Originally airing in 1987, The Next Generation was the first live action Star Trek series since the original, and had a high bar to live up to.
The original series still played on syndication and was incredibly popular throughout the eighties. Normally a syndicated show had a good three years of money making, but Star Trek had been going for nearly twenty.
Paramount was nervous about a show negatively impacting a brand that was considered a priceless asset to the studio, but they also believed it would be possible for lightening to strike twice. Unknown actors would be cheaper to hire than continuing to make films with the original cast. If the new series did well, they would have new episodes to play on syndication as well.
In an interview with Graham Norton, actress Marina Sirtis spoke of how difficult it was to initially win over fans who saw them as trying to replace their heroes. With time, though, the show found its own path and grew its fanbase. Seven seasons and 178 episodes later, TNG paved the way for the sprawling franchise we know and love.
Here are ten fascinating facts about TNG that only the most hardcore fans might know.
10. Stephen Hawking And Star Trek
Stephen Hawking was a long time Star Trek fan. He made a guest appearance in Descent (the 26th episode of the 6th season), becoming the first and only actor to play himself. In this episode Data played poker with the holographic version of the famed scientist.

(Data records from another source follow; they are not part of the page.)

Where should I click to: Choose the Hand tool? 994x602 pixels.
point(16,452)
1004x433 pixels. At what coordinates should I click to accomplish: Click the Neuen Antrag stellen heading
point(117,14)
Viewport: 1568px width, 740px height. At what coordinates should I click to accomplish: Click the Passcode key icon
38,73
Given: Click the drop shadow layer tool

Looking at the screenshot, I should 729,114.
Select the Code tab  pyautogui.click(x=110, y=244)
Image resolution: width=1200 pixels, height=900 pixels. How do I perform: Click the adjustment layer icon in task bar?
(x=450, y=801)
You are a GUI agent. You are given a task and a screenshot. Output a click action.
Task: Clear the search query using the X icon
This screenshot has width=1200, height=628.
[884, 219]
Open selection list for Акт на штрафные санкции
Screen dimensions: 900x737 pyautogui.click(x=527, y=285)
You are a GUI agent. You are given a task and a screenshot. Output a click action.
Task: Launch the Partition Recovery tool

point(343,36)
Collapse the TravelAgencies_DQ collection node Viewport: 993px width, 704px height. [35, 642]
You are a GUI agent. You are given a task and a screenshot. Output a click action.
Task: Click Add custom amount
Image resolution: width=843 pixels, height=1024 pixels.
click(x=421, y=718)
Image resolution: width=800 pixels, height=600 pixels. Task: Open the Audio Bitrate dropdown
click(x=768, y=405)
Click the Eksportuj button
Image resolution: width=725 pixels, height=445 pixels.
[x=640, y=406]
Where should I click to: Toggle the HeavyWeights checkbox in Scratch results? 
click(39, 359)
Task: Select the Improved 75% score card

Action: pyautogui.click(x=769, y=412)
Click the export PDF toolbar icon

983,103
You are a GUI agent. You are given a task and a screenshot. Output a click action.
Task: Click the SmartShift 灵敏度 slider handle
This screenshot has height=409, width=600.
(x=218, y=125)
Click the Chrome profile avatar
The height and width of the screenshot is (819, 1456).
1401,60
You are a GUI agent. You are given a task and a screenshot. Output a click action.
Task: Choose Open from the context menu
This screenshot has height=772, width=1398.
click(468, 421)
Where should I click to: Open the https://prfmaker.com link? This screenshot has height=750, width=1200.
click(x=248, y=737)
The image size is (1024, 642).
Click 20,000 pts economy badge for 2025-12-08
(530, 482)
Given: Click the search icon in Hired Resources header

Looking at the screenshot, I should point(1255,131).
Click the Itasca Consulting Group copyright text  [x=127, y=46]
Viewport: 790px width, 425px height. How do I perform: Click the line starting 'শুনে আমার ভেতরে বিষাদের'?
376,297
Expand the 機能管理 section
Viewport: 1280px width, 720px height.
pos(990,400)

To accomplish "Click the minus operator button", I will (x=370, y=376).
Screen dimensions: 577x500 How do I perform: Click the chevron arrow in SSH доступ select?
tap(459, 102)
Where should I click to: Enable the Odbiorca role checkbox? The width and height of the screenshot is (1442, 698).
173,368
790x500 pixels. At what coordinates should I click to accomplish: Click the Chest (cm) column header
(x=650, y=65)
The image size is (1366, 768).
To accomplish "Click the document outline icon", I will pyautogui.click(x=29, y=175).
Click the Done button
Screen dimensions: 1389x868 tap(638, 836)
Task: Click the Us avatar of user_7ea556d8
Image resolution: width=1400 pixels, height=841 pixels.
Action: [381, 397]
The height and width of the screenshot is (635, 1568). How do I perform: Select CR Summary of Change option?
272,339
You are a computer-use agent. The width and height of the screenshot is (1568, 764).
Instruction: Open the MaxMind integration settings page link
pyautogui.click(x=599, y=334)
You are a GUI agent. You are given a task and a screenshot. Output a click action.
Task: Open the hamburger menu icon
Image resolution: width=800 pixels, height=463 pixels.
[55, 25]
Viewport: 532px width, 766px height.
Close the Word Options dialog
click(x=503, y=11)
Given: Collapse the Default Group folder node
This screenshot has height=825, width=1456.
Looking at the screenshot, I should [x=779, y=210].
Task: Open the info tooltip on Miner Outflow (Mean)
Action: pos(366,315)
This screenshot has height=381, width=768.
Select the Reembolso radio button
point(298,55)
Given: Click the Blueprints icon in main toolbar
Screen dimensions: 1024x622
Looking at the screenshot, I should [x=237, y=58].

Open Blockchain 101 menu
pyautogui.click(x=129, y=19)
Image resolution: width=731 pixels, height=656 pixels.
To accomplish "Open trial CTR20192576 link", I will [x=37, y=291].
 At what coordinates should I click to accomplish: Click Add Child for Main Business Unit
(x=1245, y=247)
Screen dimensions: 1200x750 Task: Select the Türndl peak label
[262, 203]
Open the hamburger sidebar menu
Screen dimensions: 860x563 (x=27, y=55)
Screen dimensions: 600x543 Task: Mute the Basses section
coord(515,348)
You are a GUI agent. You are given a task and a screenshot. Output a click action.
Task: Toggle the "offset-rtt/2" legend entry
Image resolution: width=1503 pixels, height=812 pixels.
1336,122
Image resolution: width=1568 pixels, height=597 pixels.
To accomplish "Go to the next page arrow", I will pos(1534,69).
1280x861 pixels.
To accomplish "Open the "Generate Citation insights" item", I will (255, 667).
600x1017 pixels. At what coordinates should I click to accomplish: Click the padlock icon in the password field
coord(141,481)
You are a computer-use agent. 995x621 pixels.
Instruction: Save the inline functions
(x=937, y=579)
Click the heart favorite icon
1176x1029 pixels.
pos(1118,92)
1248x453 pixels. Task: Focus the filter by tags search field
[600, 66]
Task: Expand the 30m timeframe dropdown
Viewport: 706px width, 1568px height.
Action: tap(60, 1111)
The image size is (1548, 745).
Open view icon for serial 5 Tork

Over the years, Stephen Hawking played himself in various guest appearances in shows like Futurama and the Big Bang Theory, but TNG was a highlight for him.
Earlier that year, while at Paramount, he asked to tour the TNG set. Hawking spoke about how he requested to sit in the captain's chair, and that it was "rather more comfortable and a lot more powerful" than his wheelchair. He made it clear he would be open to a guest appearance and the writers made it happen. Data actor Brent Spiner has spoken about how filming the scene is one of his favorite memories from TNG.
Hawking remained a lifelong fan of the series. Years later, when J.J. Abrams was directing the second of his Star Trek films, Benedict Cumberbatch was hired to play Khan. This was kept secret, and meant to be a big reveal within the film. Cumberbatch later confessed that while he wasn't meant to tell anyone, he confided who he was secretly playing to Hawking.